══ DATA ROWS

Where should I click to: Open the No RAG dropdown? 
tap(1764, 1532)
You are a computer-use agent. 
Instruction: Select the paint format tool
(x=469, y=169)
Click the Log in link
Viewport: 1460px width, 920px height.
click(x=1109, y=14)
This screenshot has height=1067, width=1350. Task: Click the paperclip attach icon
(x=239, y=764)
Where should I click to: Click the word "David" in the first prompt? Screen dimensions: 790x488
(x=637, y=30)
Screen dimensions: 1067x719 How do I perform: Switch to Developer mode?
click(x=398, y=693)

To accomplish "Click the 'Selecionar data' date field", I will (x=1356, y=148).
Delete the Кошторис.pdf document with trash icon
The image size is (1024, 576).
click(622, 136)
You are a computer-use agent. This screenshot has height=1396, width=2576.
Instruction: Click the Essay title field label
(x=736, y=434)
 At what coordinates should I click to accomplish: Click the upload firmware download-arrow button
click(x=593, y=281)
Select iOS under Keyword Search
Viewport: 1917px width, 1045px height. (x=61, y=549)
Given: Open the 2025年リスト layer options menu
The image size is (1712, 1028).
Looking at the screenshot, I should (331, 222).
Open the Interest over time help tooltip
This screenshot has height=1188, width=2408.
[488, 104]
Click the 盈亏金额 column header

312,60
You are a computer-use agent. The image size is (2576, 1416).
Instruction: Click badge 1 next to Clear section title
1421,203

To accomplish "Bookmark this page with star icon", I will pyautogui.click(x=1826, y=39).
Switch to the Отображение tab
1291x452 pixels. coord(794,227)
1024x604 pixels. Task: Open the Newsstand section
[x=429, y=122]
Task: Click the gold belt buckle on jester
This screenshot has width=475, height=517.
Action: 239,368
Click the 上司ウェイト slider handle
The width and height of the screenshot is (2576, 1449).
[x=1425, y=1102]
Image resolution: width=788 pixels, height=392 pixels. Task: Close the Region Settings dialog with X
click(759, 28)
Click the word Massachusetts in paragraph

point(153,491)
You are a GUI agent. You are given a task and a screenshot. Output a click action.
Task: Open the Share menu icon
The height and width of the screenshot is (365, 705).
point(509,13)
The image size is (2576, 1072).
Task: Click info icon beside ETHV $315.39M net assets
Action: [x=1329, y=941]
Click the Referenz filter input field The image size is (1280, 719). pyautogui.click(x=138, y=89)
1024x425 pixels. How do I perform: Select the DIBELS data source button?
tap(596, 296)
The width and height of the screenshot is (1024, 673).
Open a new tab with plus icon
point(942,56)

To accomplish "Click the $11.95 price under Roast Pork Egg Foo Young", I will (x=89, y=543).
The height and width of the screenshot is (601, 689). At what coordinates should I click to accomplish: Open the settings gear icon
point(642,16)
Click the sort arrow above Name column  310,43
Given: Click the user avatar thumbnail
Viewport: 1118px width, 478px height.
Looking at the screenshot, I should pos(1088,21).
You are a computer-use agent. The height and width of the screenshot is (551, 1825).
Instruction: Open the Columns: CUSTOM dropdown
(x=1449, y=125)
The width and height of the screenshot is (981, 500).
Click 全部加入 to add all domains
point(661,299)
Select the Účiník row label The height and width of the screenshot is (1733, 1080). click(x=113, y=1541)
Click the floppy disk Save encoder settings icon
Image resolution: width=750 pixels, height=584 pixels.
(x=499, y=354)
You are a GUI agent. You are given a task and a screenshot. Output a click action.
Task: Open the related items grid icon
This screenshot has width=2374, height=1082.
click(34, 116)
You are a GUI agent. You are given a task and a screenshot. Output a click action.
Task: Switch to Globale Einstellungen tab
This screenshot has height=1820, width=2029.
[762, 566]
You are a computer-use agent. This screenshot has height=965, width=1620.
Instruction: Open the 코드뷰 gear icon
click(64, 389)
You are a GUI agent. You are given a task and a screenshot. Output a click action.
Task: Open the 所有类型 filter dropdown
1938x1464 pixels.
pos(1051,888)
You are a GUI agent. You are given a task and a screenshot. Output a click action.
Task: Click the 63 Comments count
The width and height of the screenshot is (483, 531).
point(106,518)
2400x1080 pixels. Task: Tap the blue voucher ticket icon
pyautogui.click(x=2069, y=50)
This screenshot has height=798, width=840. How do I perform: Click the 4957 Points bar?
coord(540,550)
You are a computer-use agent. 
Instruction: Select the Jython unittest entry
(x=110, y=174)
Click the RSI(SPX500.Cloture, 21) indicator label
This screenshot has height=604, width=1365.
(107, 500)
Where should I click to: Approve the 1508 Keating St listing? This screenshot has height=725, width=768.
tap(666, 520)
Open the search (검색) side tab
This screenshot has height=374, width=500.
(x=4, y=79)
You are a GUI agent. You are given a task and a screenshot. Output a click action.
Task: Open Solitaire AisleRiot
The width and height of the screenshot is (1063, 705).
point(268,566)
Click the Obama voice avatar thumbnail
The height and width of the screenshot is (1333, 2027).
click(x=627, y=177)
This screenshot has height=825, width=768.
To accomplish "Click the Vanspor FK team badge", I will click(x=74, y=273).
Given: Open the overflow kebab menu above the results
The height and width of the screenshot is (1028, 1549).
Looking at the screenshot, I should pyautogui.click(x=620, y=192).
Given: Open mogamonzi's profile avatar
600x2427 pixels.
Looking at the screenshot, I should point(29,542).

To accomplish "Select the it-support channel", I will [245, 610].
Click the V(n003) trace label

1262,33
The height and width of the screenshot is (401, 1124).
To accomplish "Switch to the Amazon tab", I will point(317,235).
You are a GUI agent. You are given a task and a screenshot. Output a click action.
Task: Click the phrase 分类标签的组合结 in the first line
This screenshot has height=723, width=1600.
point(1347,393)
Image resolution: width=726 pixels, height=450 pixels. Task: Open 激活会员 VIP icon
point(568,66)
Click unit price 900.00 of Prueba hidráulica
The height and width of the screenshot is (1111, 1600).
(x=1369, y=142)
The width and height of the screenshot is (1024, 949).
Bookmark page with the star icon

════

## EXERCISE REQUIREMENTS
Reproduce all of the lines above verbatim, from the first through the last.

## WORKED ANSWER
Where should I click to: Open the No RAG dropdown? 
tap(1764, 1532)
You are a computer-use agent. 
Instruction: Select the paint format tool
(x=469, y=169)
Click the Log in link
Viewport: 1460px width, 920px height.
click(x=1109, y=14)
This screenshot has height=1067, width=1350. Task: Click the paperclip attach icon
(x=239, y=764)
Where should I click to: Click the word "David" in the first prompt? Screen dimensions: 790x488
(x=637, y=30)
Screen dimensions: 1067x719 How do I perform: Switch to Developer mode?
click(x=398, y=693)

To accomplish "Click the 'Selecionar data' date field", I will (x=1356, y=148).
Delete the Кошторис.pdf document with trash icon
The image size is (1024, 576).
click(622, 136)
You are a computer-use agent. This screenshot has height=1396, width=2576.
Instruction: Click the Essay title field label
(x=736, y=434)
 At what coordinates should I click to accomplish: Click the upload firmware download-arrow button
click(x=593, y=281)
Select iOS under Keyword Search
Viewport: 1917px width, 1045px height. (x=61, y=549)
Given: Open the 2025年リスト layer options menu
The image size is (1712, 1028).
Looking at the screenshot, I should (331, 222).
Open the Interest over time help tooltip
This screenshot has height=1188, width=2408.
[488, 104]
Click the 盈亏金额 column header

312,60
You are a computer-use agent. The image size is (2576, 1416).
Instruction: Click badge 1 next to Clear section title
1421,203

To accomplish "Bookmark this page with star icon", I will pyautogui.click(x=1826, y=39).
Switch to the Отображение tab
1291x452 pixels. coord(794,227)
1024x604 pixels. Task: Open the Newsstand section
[x=429, y=122]
Task: Click the gold belt buckle on jester
This screenshot has width=475, height=517.
Action: 239,368
Click the 上司ウェイト slider handle
The width and height of the screenshot is (2576, 1449).
[x=1425, y=1102]
Image resolution: width=788 pixels, height=392 pixels. Task: Close the Region Settings dialog with X
click(759, 28)
Click the word Massachusetts in paragraph

point(153,491)
You are a GUI agent. You are given a task and a screenshot. Output a click action.
Task: Open the Share menu icon
The height and width of the screenshot is (365, 705).
point(509,13)
The image size is (2576, 1072).
Task: Click info icon beside ETHV $315.39M net assets
Action: [x=1329, y=941]
Click the Referenz filter input field The image size is (1280, 719). pyautogui.click(x=138, y=89)
1024x425 pixels. How do I perform: Select the DIBELS data source button?
tap(596, 296)
The width and height of the screenshot is (1024, 673).
Open a new tab with plus icon
point(942,56)

To accomplish "Click the $11.95 price under Roast Pork Egg Foo Young", I will (x=89, y=543).
The height and width of the screenshot is (601, 689). At what coordinates should I click to accomplish: Open the settings gear icon
point(642,16)
Click the sort arrow above Name column  310,43
Given: Click the user avatar thumbnail
Viewport: 1118px width, 478px height.
Looking at the screenshot, I should pos(1088,21).
You are a computer-use agent. The height and width of the screenshot is (551, 1825).
Instruction: Open the Columns: CUSTOM dropdown
(x=1449, y=125)
The width and height of the screenshot is (981, 500).
Click 全部加入 to add all domains
point(661,299)
Select the Účiník row label The height and width of the screenshot is (1733, 1080). click(x=113, y=1541)
Click the floppy disk Save encoder settings icon
Image resolution: width=750 pixels, height=584 pixels.
(x=499, y=354)
You are a GUI agent. You are given a task and a screenshot. Output a click action.
Task: Open the related items grid icon
This screenshot has width=2374, height=1082.
click(34, 116)
You are a GUI agent. You are given a task and a screenshot. Output a click action.
Task: Switch to Globale Einstellungen tab
This screenshot has height=1820, width=2029.
[762, 566]
You are a computer-use agent. This screenshot has height=965, width=1620.
Instruction: Open the 코드뷰 gear icon
click(64, 389)
You are a GUI agent. You are given a task and a screenshot. Output a click action.
Task: Open the 所有类型 filter dropdown
1938x1464 pixels.
pos(1051,888)
You are a GUI agent. You are given a task and a screenshot. Output a click action.
Task: Click the 63 Comments count
The width and height of the screenshot is (483, 531).
point(106,518)
2400x1080 pixels. Task: Tap the blue voucher ticket icon
pyautogui.click(x=2069, y=50)
This screenshot has height=798, width=840. How do I perform: Click the 4957 Points bar?
coord(540,550)
You are a computer-use agent. 
Instruction: Select the Jython unittest entry
(x=110, y=174)
Click the RSI(SPX500.Cloture, 21) indicator label
This screenshot has height=604, width=1365.
(107, 500)
Where should I click to: Approve the 1508 Keating St listing? This screenshot has height=725, width=768.
tap(666, 520)
Open the search (검색) side tab
This screenshot has height=374, width=500.
(x=4, y=79)
You are a GUI agent. You are given a task and a screenshot. Output a click action.
Task: Open Solitaire AisleRiot
The width and height of the screenshot is (1063, 705).
point(268,566)
Click the Obama voice avatar thumbnail
The height and width of the screenshot is (1333, 2027).
click(x=627, y=177)
This screenshot has height=825, width=768.
To accomplish "Click the Vanspor FK team badge", I will click(x=74, y=273).
Given: Open the overflow kebab menu above the results
The height and width of the screenshot is (1028, 1549).
Looking at the screenshot, I should pyautogui.click(x=620, y=192).
Given: Open mogamonzi's profile avatar
600x2427 pixels.
Looking at the screenshot, I should point(29,542).

To accomplish "Select the it-support channel", I will [245, 610].
Click the V(n003) trace label

1262,33
The height and width of the screenshot is (401, 1124).
To accomplish "Switch to the Amazon tab", I will point(317,235).
You are a GUI agent. You are given a task and a screenshot. Output a click action.
Task: Click the phrase 分类标签的组合结 in the first line
This screenshot has height=723, width=1600.
point(1347,393)
Image resolution: width=726 pixels, height=450 pixels. Task: Open 激活会员 VIP icon
point(568,66)
Click unit price 900.00 of Prueba hidráulica
The height and width of the screenshot is (1111, 1600).
(x=1369, y=142)
The width and height of the screenshot is (1024, 949).
Bookmark page with the star icon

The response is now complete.